Collected data:
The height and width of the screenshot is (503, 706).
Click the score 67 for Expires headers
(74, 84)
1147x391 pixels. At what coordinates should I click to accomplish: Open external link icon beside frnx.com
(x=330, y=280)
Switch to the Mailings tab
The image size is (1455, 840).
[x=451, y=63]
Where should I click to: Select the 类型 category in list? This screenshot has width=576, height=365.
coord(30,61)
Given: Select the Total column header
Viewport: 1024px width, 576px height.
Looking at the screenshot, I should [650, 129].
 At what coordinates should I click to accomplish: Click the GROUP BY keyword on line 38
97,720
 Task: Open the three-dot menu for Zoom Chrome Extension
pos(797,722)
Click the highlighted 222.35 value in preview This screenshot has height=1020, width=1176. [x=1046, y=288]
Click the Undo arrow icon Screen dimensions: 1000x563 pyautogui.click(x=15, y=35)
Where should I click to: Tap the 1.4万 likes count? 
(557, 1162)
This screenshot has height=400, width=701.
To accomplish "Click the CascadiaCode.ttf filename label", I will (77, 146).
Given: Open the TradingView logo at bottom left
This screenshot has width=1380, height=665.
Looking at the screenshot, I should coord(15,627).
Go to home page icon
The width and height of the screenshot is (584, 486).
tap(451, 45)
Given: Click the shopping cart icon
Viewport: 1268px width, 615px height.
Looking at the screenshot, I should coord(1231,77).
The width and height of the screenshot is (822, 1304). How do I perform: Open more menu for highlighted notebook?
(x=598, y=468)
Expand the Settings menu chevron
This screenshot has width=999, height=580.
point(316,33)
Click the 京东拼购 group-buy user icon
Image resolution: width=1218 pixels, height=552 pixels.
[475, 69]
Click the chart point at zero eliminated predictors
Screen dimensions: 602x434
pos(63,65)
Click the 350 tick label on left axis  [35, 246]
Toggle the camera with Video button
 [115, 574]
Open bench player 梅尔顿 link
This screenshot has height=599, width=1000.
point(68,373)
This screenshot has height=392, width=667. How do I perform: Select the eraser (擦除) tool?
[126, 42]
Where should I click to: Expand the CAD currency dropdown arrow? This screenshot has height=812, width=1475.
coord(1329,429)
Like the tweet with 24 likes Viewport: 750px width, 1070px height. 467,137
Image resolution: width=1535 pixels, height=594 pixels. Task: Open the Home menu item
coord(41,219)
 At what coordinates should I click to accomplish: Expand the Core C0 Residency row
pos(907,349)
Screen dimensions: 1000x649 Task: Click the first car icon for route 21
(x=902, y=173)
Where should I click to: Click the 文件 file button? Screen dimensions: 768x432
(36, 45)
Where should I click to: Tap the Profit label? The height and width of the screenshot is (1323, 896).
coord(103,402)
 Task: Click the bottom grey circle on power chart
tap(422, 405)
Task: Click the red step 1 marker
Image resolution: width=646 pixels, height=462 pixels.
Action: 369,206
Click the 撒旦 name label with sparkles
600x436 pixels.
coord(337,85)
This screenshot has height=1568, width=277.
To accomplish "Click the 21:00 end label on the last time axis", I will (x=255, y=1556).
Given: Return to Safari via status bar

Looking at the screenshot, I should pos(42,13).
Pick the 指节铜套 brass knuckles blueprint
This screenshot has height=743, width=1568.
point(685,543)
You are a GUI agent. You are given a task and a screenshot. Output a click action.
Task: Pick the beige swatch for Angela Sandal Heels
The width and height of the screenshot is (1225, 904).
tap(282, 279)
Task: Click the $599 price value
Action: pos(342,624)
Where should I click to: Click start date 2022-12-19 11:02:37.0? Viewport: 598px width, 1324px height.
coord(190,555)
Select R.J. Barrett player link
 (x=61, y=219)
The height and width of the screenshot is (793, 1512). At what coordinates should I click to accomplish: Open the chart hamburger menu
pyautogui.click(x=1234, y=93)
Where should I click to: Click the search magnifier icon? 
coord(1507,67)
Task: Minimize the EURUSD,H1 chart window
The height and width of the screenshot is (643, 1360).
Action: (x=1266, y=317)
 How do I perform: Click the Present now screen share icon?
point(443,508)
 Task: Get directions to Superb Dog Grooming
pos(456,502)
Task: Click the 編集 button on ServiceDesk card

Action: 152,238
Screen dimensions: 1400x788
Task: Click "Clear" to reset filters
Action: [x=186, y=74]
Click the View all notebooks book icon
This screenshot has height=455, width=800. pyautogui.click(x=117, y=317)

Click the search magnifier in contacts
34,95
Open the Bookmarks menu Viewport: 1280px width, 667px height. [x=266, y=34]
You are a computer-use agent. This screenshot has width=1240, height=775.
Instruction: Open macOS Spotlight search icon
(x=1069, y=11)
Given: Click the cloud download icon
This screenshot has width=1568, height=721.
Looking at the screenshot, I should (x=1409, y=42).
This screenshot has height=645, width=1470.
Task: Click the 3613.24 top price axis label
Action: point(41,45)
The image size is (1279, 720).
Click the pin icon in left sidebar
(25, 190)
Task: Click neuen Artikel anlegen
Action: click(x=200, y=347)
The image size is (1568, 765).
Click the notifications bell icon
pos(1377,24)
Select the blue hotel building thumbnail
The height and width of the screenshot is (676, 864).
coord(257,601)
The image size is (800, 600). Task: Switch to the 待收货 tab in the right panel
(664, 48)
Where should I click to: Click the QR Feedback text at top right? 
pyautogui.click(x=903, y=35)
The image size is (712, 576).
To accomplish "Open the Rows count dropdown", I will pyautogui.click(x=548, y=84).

• _WORK INSTRUCTION_:
Starting at the line that has "Task: Minimize the EURUSD,H1 chart window" and ending at the line that has "Given: Click the cloud download icon", please write out the lines above exactly, leaving out all others.

• _SOLUTION_:
Task: Minimize the EURUSD,H1 chart window
The height and width of the screenshot is (643, 1360).
Action: (x=1266, y=317)
 How do I perform: Click the Present now screen share icon?
point(443,508)
 Task: Get directions to Superb Dog Grooming
pos(456,502)
Task: Click the 編集 button on ServiceDesk card

Action: 152,238
Screen dimensions: 1400x788
Task: Click "Clear" to reset filters
Action: [x=186, y=74]
Click the View all notebooks book icon
This screenshot has height=455, width=800. pyautogui.click(x=117, y=317)

Click the search magnifier in contacts
34,95
Open the Bookmarks menu Viewport: 1280px width, 667px height. [x=266, y=34]
You are a computer-use agent. This screenshot has width=1240, height=775.
Instruction: Open macOS Spotlight search icon
(x=1069, y=11)
Given: Click the cloud download icon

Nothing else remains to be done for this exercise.